# WHAT IS NEEDED:
Repeat, line for line, only the span that opens at the "Instruction: Open the" line and closes at the final line below. Skip the pictures.

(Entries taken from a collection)

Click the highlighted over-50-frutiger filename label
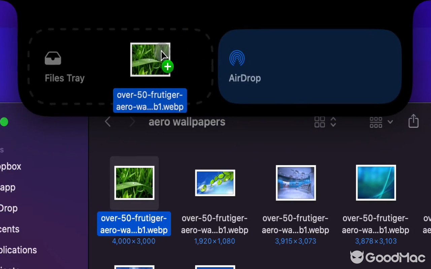The image size is (431, 269). point(134,224)
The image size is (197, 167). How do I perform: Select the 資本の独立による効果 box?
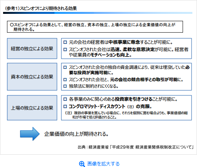(32, 77)
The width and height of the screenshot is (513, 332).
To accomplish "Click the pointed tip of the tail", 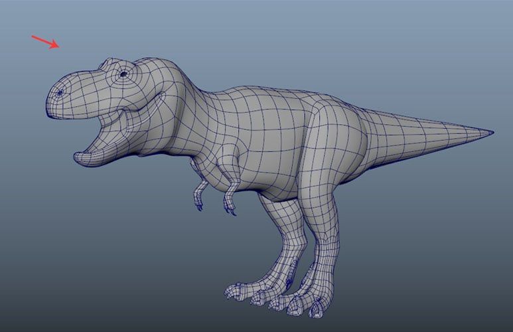I will (490, 133).
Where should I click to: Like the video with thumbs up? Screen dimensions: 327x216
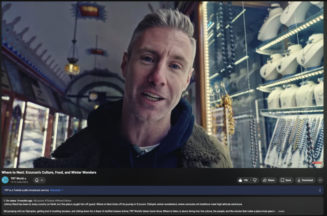tap(243, 180)
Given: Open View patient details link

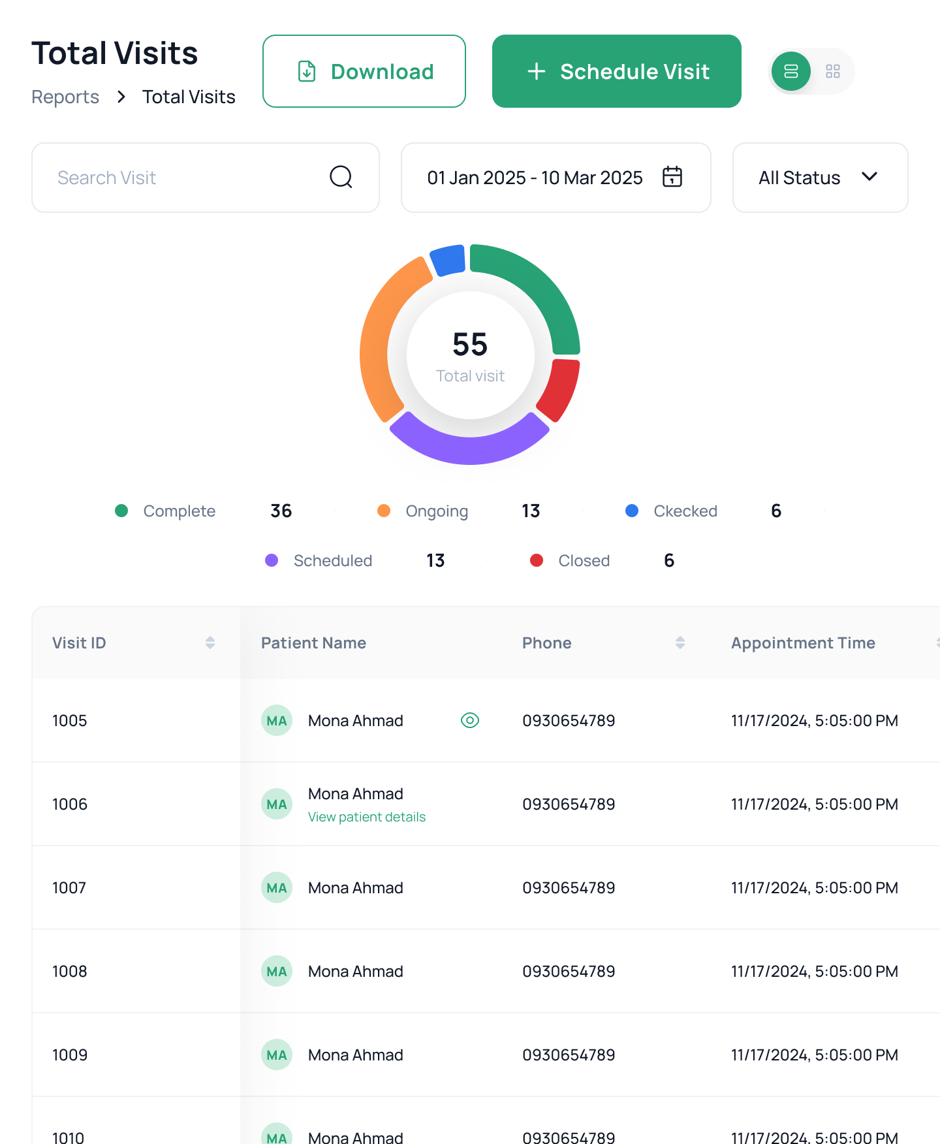Looking at the screenshot, I should [x=366, y=817].
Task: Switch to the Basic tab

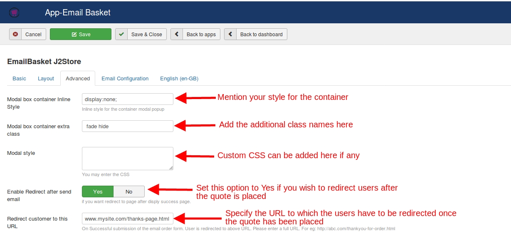Action: pyautogui.click(x=19, y=79)
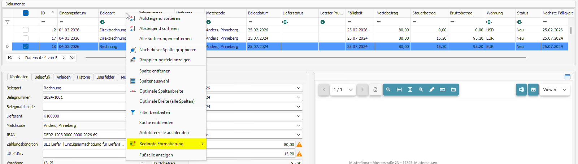Click the zoom out magnifier in viewer toolbar
578x164 pixels.
tap(388, 90)
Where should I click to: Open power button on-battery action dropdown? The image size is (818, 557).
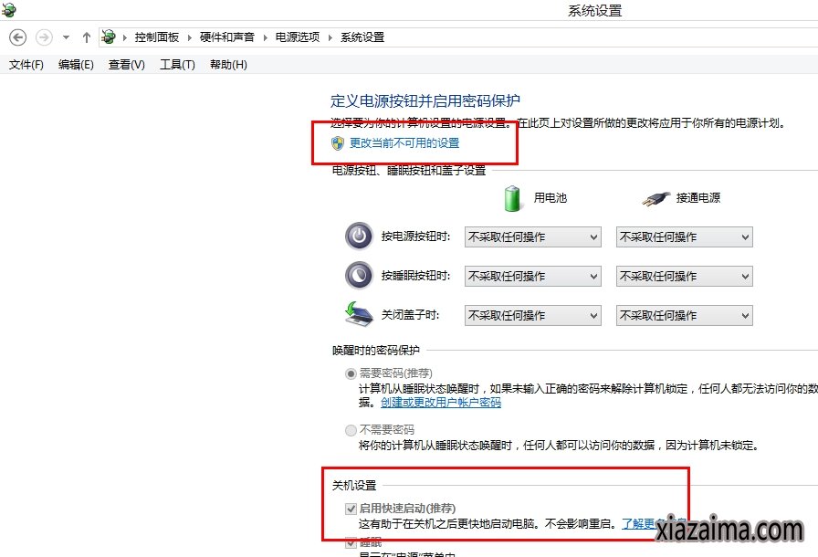533,237
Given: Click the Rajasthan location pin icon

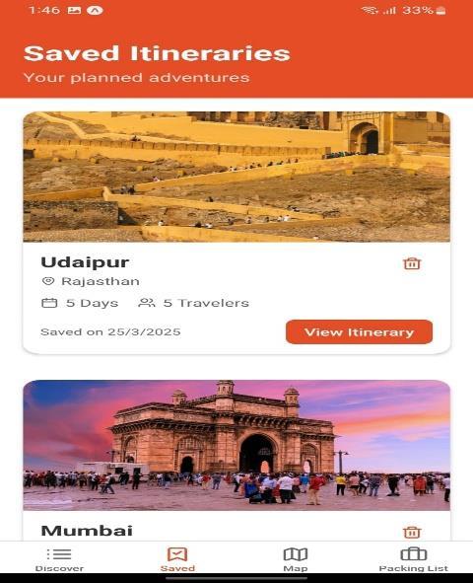Looking at the screenshot, I should coord(48,281).
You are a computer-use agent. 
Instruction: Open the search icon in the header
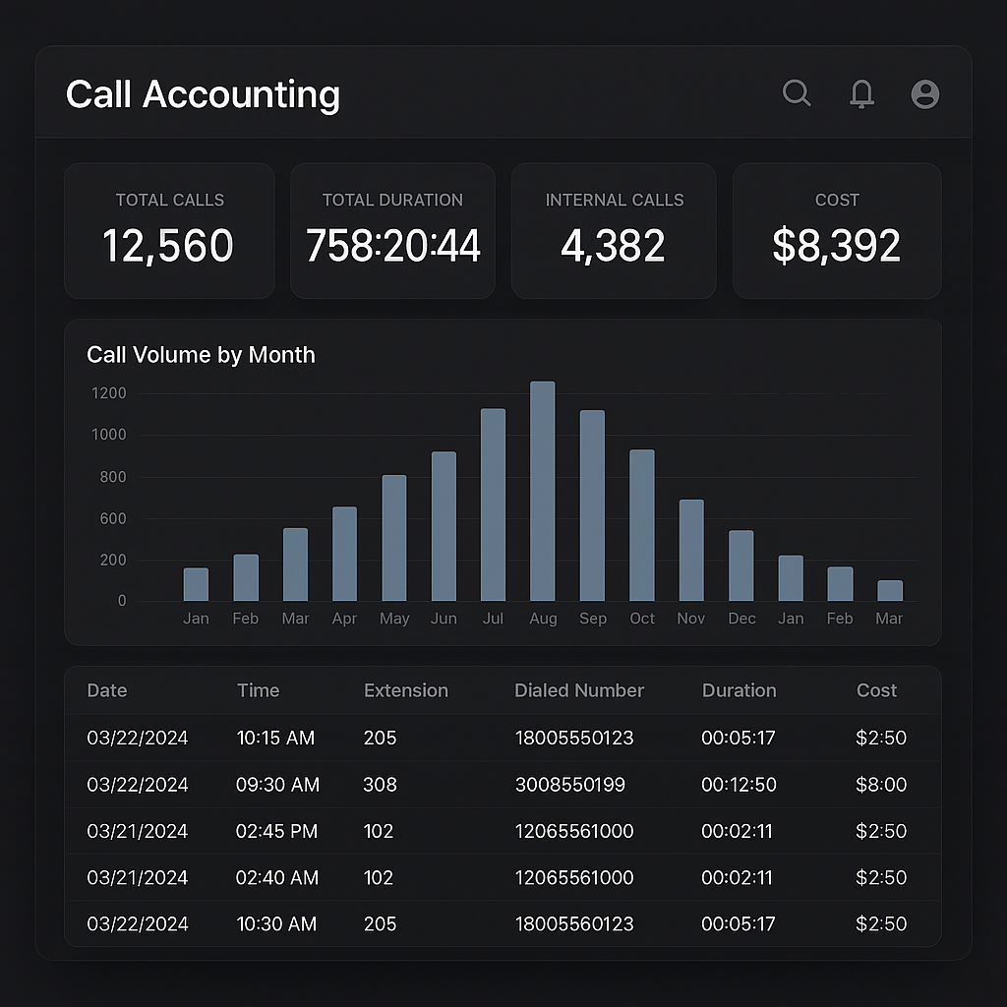[797, 93]
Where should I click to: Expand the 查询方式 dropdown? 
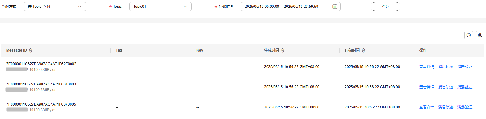(55, 7)
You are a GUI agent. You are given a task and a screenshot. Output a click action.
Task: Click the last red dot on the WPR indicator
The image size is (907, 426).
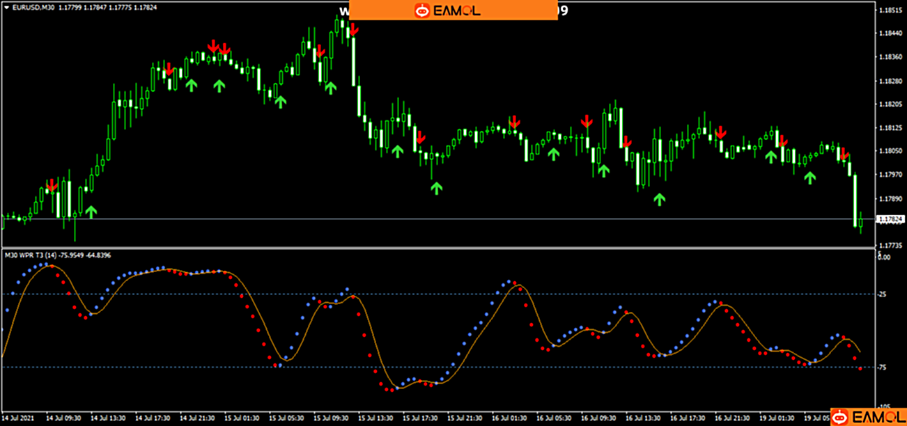861,368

# ANSWER SPACE:
Instruction: Open the search icon in the header
[797, 93]
Where should I click to: Expand the 查询方式 dropdown? 
(55, 7)
You are a GUI agent. You are given a task and a screenshot. Output a click action.
Task: Click the last red dot on the WPR indicator
The image size is (907, 426).
861,368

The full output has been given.